Exec 8 was primarily a batch processing system that gave applications very fine control of CPU scheduling priority for its threads. Processor switching was preemptive, with higher priority threads gaining control of the processor currently running the lowest priority thread of any program. Except in realtime systems, even the lowest priority tasks got some processor time. It was a multiprogramming and multiprocessing operating system with fully symmetric processor management. A test-and-set instruction built into the hardware allowed very efficient and fine-grained locking both within the OS and within multi-threaded applications.
In Exec 8, work is organized into jobs, called "runs," which are scheduled based on their priority and need for lockable resources such as Uniservo tape drives or Fastrand drum files. The control language syntax uses the "@" symbol as the control statement recognition symbol. It was immediately followed by the command or program name, then a comma and any option switches. After a space character, the remainder of the statement differed for particular commands. A command to compile a FORTRAN program would look like "@FOR sourcefile, objectfile". Input data for an application could be read from a file, or immediately follow the @ command in the run stream. All lines until the sentinel command "@END" were assumed to be input data, so forgetting to insert it led to the compiler interpreting subsequent commands as program data. For this reason, it was preferable to process data in files rather than inputting it in the run stream.

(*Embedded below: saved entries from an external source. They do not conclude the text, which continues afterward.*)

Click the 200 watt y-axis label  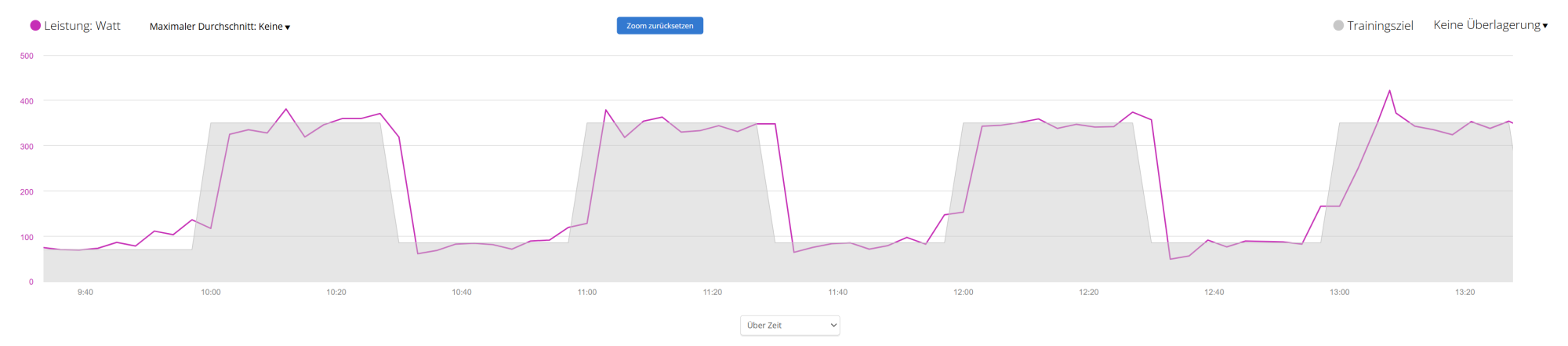[x=27, y=191]
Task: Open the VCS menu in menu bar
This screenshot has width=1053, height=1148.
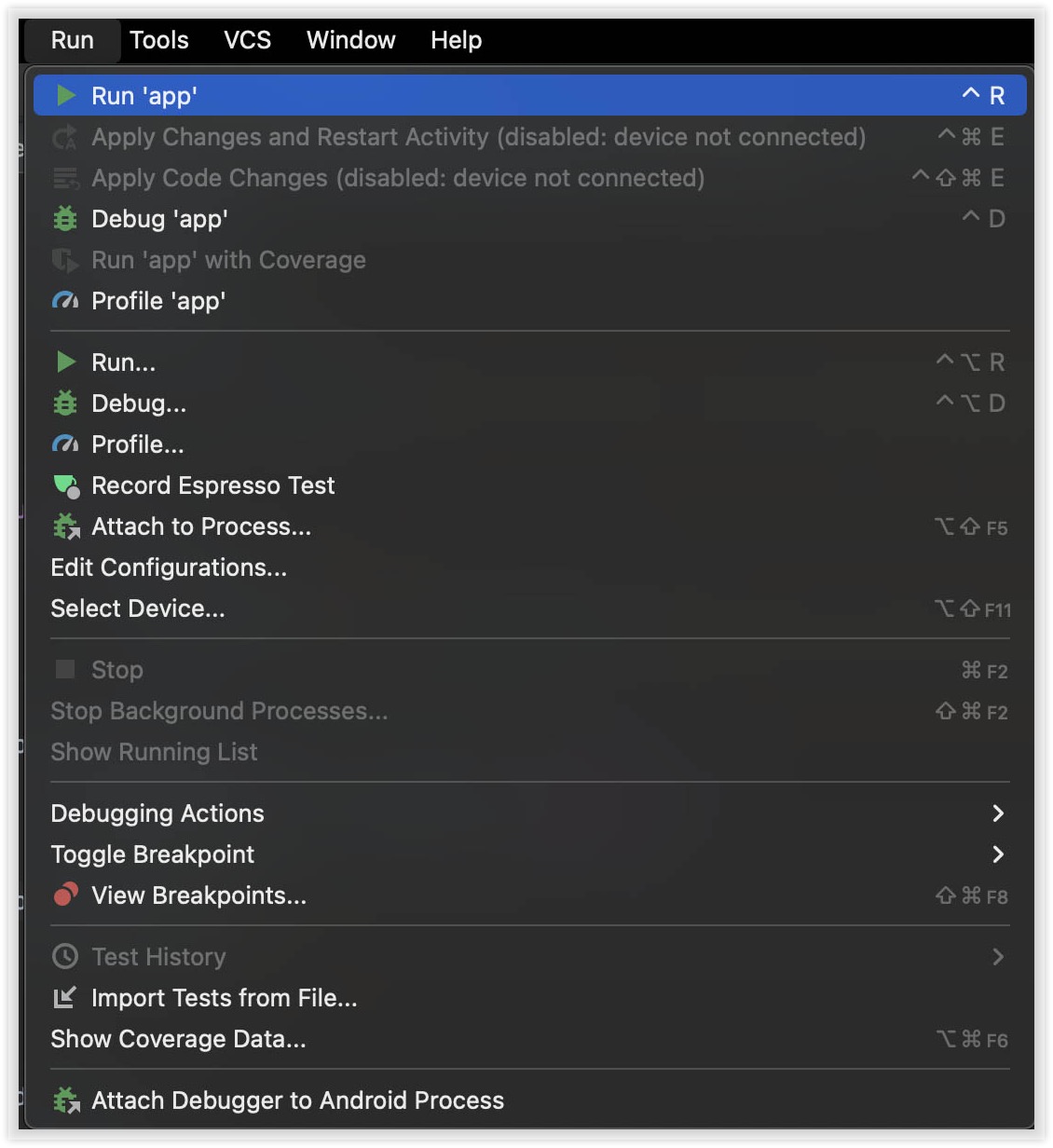Action: click(x=248, y=40)
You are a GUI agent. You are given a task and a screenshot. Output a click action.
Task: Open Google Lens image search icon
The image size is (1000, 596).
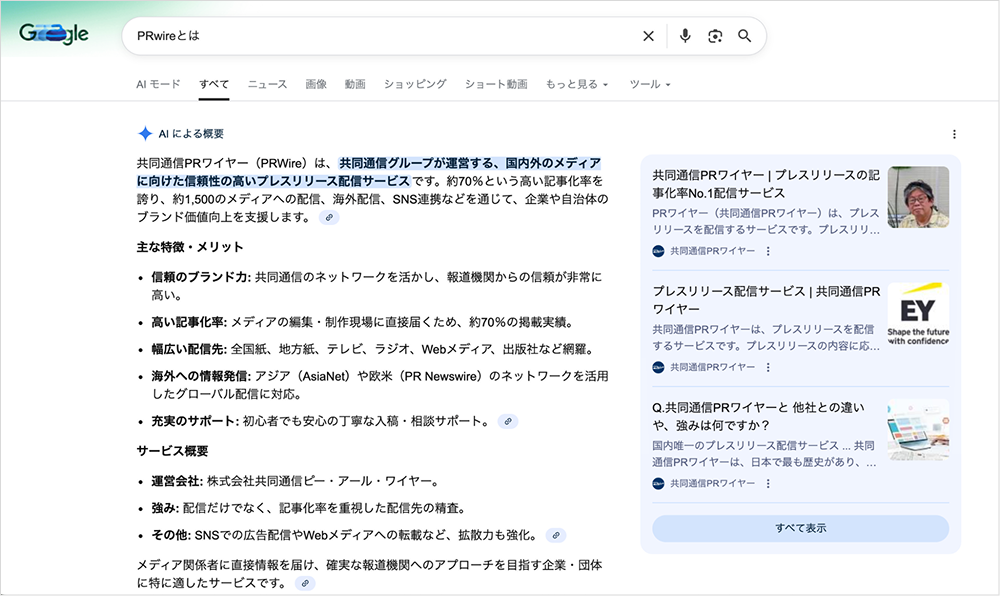tap(715, 36)
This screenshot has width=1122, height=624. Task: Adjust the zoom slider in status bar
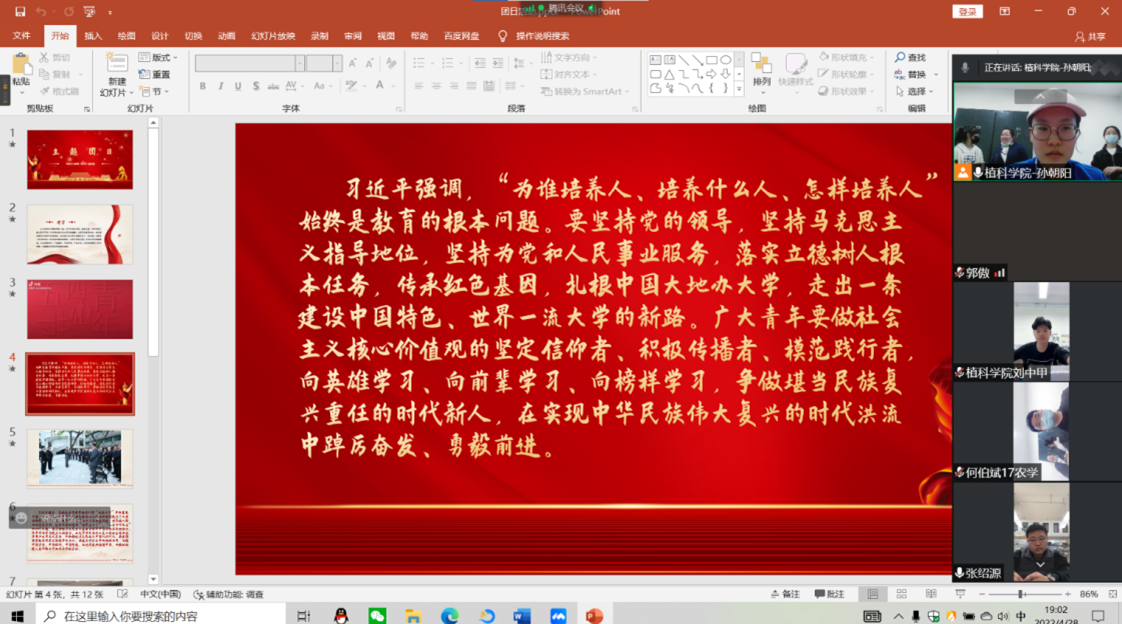pos(1021,594)
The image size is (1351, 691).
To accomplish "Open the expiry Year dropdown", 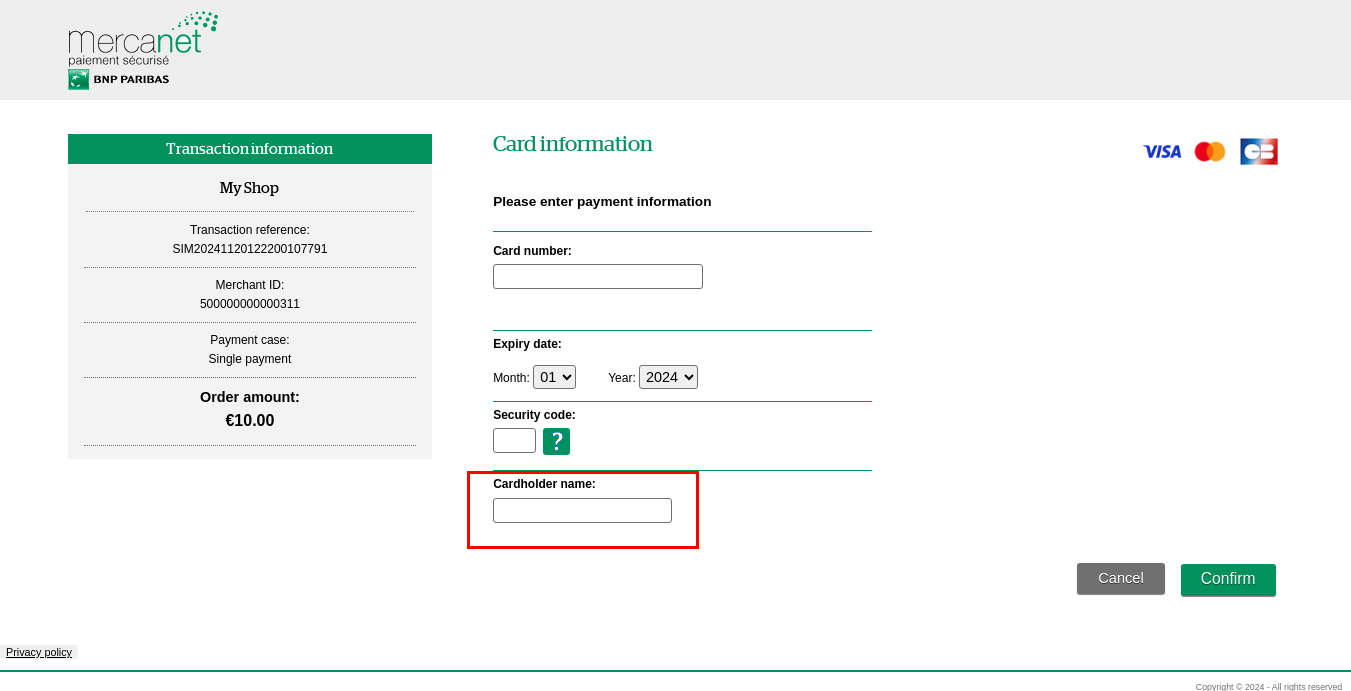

In 1968, work began on adding time-sharing capability to Exec 8. It was delivered with level 23 of the executive in 1969. Time sharing had the same capabilities as batch and real time processes. Everything that could be done in batch could be done from an ASCII terminal. In [|demand] mode, job stream I/O was attached to a terminal handler rather than card image and spool files. The same run control language was used for both. A few years later, more specific time sharing commands were added, and some control statements could be issued asynchronously for immediate processing, even when neither the executive or the running program were expecting data. Those commands, which could be entered only from a terminal, began with "@@". Because they could be performed without stopping other work in progress from the same terminal, they were called transparent commands. At first these were just statements to kill the current program or redirect terminal output to a file, but eventually, almost all control statements were allowed to be "immediate."
Both batch and demand runs terminate with an @FIN statement, and if a demand user terminates his session while his run is active, the Exec automatically terminates the run without requiring @FIN.